* Given passage:
--- START ---
PDA

View Full Version : FP16 Vs. FP24 VS FP32 a Complex issue made "simpler"...


Pages : [1] 2

Hellbinder
10-03-03, 02:10 AM
...By our Friend OpenGL Guy. One of the well known D3D Driver Gurus at ATi.

He posted this tonight in a response to something at Rage3D.

Let me clarify some of this. There are two main components to a floating point number, the mantissa (precision) and the exponent (range). In some cases, one is more important than the other (i.e. you want more precision when sampling textures, you want more exponent when demonstrating high dynamic range).

FP16 = s10e5, which means the mantissa is 10 bits plus 1 implied bit = 11 bits (the "s" represents the sign bit). The exponent is 5 bits, which means your maximum exponent is 15.

Since your maximum exponent is 15, that means the largest difference you can have between your dimmest areas and your brightest areas is only a factor of 2^15 = 32768. (I am neglecting non-normalized floating point values as those are uncommon.) Since your mantissa is 11 bits (note that this is lower than the precision of FX12), you can sample 2048 different positions from a texture map, but note that you'd want about 4-5 bits of subpixel precision, so you end up only being able to accurately sample a 256x256 texture.

FP24 = s16e7 = 17 mantissa bits, 7 exponent bits. This means your largest exponent is 63.

With such a large exponent, you can acheive differences in brightness of over 9.2 * 10^18! With 17 bits of mantissa, you can sample 2048x2048 textures and still have 4-5 bits of subpixel precision left over. Very well balanced.

FP32 = s23e8 = 24 mantissa bits, 8 exponent bits. This means your largest exponent is 127.

Now your range goes up to 1.7 * 10^38. Pretty much overkill compared to FP24. With 24 bits of mantissa, you could sample a 524288x524288 texture with 4-5 bits of subpixel precision. Again, overkill.

This doesn't mean that FP32 is bad. What it means is that FP32 is not likely to offer noticable improvements over FP24 on today's shaders. The jump from FP16 to FP24 is very large, because you are getting a large jump in precision and range. The difference from FP24 to FP32 is mostly in the precision... which was already sufficient to begin with.

This is it fellas, does not get any more straight up than this. Lets forget who offers what for a second and just look at..

1. The Straight Math of it all.

2. What games are actually using today and into the Future a couple years.

Looking at the facts of the math and the game engines out there.. what is the best solution?

(Lets not forget Ram limitations)

synk
10-03-03, 02:38 AM
Almost all games today are using some fixed. The newer ones coming out are starting to take advantage of the floating point formats. I think over the next 2 years you'll see FP16 and FP24 star to die out. Everything's moving towards FP32.

TheTaz
10-03-03, 02:39 AM
Makes sense to me.

Why the hell anyone would want to sample, let alone create, a 524288x524288 texture is beyond me! :D

Taz

Ninja Prime
10-03-03, 02:55 AM
I was trying to figure that out earlier, but I couldn't get the numbers to work correctly. The way it looks, there really doesn't seem to be any reason for higher than fp24 for a long time. Perhaps by late 2005 when we have some 1 gigabyte cards out with 80+GB/s bandwidth, but even then, I'm not sure ther difference will be noticeable.
--- END ---
* Given task a: Can you copy the listing exactly, from the line with "Click the Edit" up to and including the line with "[1244, 178]"?

* Material provided:
--- START ---
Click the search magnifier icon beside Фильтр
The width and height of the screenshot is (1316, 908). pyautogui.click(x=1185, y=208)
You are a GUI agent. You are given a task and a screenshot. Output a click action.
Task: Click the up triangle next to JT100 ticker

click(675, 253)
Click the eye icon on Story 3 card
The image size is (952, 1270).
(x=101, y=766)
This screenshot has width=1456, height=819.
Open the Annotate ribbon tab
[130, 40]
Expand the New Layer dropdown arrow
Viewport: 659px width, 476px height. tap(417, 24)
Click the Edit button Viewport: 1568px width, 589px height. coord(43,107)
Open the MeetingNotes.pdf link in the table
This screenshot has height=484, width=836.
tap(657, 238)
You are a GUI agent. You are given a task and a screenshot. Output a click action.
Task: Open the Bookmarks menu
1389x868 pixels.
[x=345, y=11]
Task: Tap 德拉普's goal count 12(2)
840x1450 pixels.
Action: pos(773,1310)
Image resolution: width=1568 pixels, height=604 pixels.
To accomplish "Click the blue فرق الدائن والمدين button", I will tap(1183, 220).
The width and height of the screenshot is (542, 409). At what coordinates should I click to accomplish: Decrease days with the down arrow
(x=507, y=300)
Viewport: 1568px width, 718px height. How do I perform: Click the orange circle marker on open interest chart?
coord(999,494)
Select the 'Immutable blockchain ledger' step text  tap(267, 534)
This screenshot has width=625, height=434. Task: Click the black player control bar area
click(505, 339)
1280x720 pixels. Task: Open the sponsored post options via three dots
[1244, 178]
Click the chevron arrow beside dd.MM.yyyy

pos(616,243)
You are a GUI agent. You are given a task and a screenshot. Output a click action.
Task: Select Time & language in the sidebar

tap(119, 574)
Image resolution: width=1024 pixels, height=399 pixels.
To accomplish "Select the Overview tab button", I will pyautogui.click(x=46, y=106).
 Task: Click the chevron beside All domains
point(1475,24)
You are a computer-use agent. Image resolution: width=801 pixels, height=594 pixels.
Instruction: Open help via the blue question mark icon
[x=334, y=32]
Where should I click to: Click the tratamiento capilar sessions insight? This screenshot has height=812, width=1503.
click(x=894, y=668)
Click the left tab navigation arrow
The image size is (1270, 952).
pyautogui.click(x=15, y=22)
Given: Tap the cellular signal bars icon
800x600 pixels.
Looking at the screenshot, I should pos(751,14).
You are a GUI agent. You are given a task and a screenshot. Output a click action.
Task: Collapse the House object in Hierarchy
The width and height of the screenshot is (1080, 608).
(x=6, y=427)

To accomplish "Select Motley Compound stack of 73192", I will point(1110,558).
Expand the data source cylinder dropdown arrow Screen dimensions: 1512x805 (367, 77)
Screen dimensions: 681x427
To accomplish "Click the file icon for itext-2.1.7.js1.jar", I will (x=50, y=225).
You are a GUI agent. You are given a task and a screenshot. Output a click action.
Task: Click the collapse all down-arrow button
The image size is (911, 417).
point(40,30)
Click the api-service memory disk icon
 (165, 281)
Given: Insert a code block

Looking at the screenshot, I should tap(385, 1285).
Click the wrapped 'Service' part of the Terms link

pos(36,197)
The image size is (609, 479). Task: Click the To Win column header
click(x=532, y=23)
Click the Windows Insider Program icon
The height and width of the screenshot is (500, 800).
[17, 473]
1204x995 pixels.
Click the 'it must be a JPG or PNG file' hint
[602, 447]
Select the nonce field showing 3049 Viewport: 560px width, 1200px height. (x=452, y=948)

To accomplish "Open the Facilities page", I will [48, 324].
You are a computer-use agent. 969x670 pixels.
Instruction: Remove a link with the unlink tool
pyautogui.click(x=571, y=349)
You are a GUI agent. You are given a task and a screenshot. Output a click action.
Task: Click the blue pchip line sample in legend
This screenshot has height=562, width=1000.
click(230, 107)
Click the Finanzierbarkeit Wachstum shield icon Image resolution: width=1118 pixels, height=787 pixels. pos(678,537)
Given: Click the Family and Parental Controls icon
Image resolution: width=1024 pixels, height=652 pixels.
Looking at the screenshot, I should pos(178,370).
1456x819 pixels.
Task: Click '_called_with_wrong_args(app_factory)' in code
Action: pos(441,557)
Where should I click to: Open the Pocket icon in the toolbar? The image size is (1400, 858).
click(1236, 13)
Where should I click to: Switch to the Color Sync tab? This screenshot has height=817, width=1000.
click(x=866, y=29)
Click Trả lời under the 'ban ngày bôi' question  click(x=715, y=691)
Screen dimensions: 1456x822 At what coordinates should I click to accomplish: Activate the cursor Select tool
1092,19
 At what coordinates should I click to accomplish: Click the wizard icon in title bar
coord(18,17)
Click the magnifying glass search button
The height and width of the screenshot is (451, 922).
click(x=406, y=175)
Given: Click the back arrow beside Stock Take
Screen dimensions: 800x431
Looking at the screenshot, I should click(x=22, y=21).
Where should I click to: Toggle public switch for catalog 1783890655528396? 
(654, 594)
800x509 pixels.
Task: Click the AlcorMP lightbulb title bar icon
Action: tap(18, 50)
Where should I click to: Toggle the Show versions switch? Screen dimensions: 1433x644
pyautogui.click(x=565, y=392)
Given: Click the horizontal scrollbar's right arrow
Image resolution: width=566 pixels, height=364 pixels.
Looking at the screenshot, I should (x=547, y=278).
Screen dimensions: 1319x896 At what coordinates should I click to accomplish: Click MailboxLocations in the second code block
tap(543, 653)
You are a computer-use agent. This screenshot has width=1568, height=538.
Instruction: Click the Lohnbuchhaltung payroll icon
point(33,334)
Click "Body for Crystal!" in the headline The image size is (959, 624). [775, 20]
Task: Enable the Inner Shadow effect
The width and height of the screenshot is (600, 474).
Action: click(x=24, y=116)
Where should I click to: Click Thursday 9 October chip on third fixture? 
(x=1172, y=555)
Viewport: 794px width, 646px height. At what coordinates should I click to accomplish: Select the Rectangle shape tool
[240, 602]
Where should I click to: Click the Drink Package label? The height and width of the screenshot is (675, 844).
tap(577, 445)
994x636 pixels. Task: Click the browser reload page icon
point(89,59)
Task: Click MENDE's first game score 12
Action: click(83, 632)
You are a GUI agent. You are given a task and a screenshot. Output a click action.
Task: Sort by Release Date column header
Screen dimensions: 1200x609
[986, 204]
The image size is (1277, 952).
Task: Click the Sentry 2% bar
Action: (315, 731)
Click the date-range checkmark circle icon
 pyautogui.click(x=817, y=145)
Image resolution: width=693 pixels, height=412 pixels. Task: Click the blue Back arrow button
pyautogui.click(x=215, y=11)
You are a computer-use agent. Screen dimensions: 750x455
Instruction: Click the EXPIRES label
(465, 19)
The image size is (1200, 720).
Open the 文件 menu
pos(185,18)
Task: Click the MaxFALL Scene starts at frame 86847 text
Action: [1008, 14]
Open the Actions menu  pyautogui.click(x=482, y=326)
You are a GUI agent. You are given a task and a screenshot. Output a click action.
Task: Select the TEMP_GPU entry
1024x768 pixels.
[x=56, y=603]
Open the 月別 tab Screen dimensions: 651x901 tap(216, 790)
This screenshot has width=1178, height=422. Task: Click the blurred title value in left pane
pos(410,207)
--- END ---
* Given task b: According to the forum thread on FP16, FP24 and FP32, how many mantissa bits and exponent bits does FP24 have?

* Complete output a:
Click the Edit button Viewport: 1568px width, 589px height. coord(43,107)
Open the MeetingNotes.pdf link in the table
This screenshot has height=484, width=836.
tap(657, 238)
You are a GUI agent. You are given a task and a screenshot. Output a click action.
Task: Open the Bookmarks menu
1389x868 pixels.
[x=345, y=11]
Task: Tap 德拉普's goal count 12(2)
840x1450 pixels.
Action: pos(773,1310)
Image resolution: width=1568 pixels, height=604 pixels.
To accomplish "Click the blue فرق الدائن والمدين button", I will tap(1183, 220).
The width and height of the screenshot is (542, 409). At what coordinates should I click to accomplish: Decrease days with the down arrow
(x=507, y=300)
Viewport: 1568px width, 718px height. How do I perform: Click the orange circle marker on open interest chart?
coord(999,494)
Select the 'Immutable blockchain ledger' step text  tap(267, 534)
This screenshot has width=625, height=434. Task: Click the black player control bar area
click(505, 339)
1280x720 pixels. Task: Open the sponsored post options via three dots
[1244, 178]

* Complete output b: 17 mantissa bits and 7 exponent bits.